Neither spoke for the remainder of the ride while they contemplated the unexpected attraction each had for the other. Derek glanced at the petite woman beside him. Barely even a woman, so young and lovely that he never could have suspected she would be the one to answer his advertisement. Her eyes had entranced him, so large and luminous in the flickering lamplight that for a moment he’d forgotten who he was, or why he had requested her to come in the first place.
Laurel didn’t dare look at the tall, strong man who’d lifted her into his buggy like she was weightless. She had formed an image in her mind of an old man, one who was adding to a clan of wives and children he already had. Instead, the captain was ruggedly handsome, with brown eyes that hid his thoughts and full lips that softened the angles of his face until he was almost pretty.
Her stomach fluttered with the thought of those lips on hers, and she pushed the fantasy away, horrified that she had so easily betrayed the memory of her sweet Tommy. When lights appeared in the distance, Laurel focused on them to distract her from thoughts of the broad-shouldered farmer, and she imagined instead what the farm might look like.
“Are you cold?” Derek asked, and Laurel shook her head without answering. “My lady, I fear I’ve hurt you in some way. Are you well?”
/> Laurel mentally shook herself and sighed.
“No Captain, I am not hurt. I was imagining your land by looking at the lights in the distance and trying to visualize what lay between them.”
He chuckled and she felt him relax beside her.

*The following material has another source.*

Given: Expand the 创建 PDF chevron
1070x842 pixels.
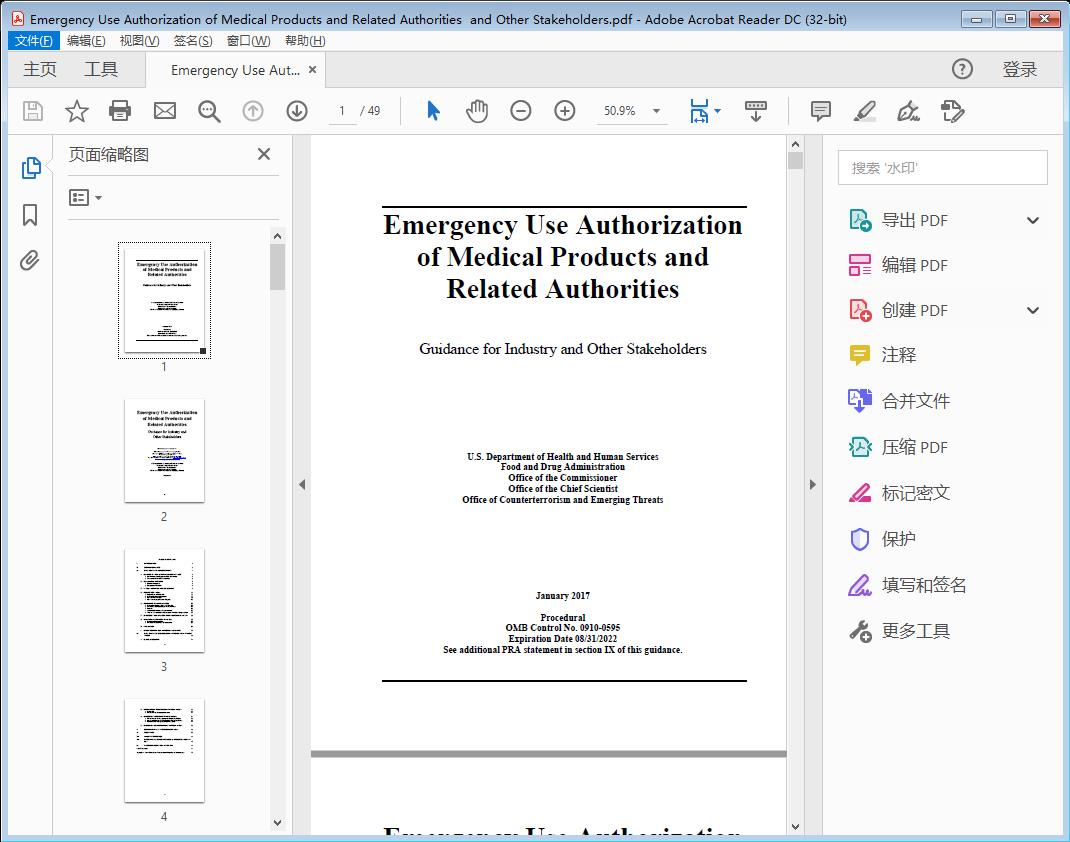Looking at the screenshot, I should pyautogui.click(x=1032, y=310).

“Well then, I won’t distract you by telling you what I know is there, and you can tell me how close you were, when we arrive.” He paused and thought for a moment. “I believe it would be acceptable if you were to call me Derek, as you are not in the military, and frankly, neither am I anymore.” He flashed her a quick smile and looked away before she could return it and make his pulse race again.
When his Alice had contracted a fever and passed away, taking with her their unborn child, Derek had sworn never to remarry. But, the farm had begun to suffer from the lack of attention to the home and garden. When his parents had contracted tuberculosis, and followed his wife not long after, leaving him to raise his younger brother, he knew it was time to bring a woman back out to the farm.
It was Finlay who had pointed out that he should take a wife, rather than continue to hire the women who worked for him until they left to take care of households of their own. He’d put the advertisement in the paper expecting it to go unanswered. Not being a man of many words, he’d made his needs plain, and not offered love or even companionship, only material comfort and the honest, hard work of farming.
Her hand had been callused and strong when he held it, but her cheek was soft, and her skin cool and smooth, begging to be caressed. He cursed to himself and urged the horses on faster. His plan to raise his brother and care for his home, had become as treacherous as the battlefield. Only now, it was his loyalty to Alice and his heart that he fought for, against an enemy clothed in innocent beauty and grace.
6.
They had not spoken much in the days since Laurel had become part of the household. Derek was rarely home before dark, and he was always gone again by first light. Laurel had little time to ask his desires regarding the house and grounds, let alone plan a wedding. She had gone from being a mail order bride, to a housekeeper, and in all those weeks, he still hadn’t told her what she had done to displease him to the point where he couldn’t abide even her company.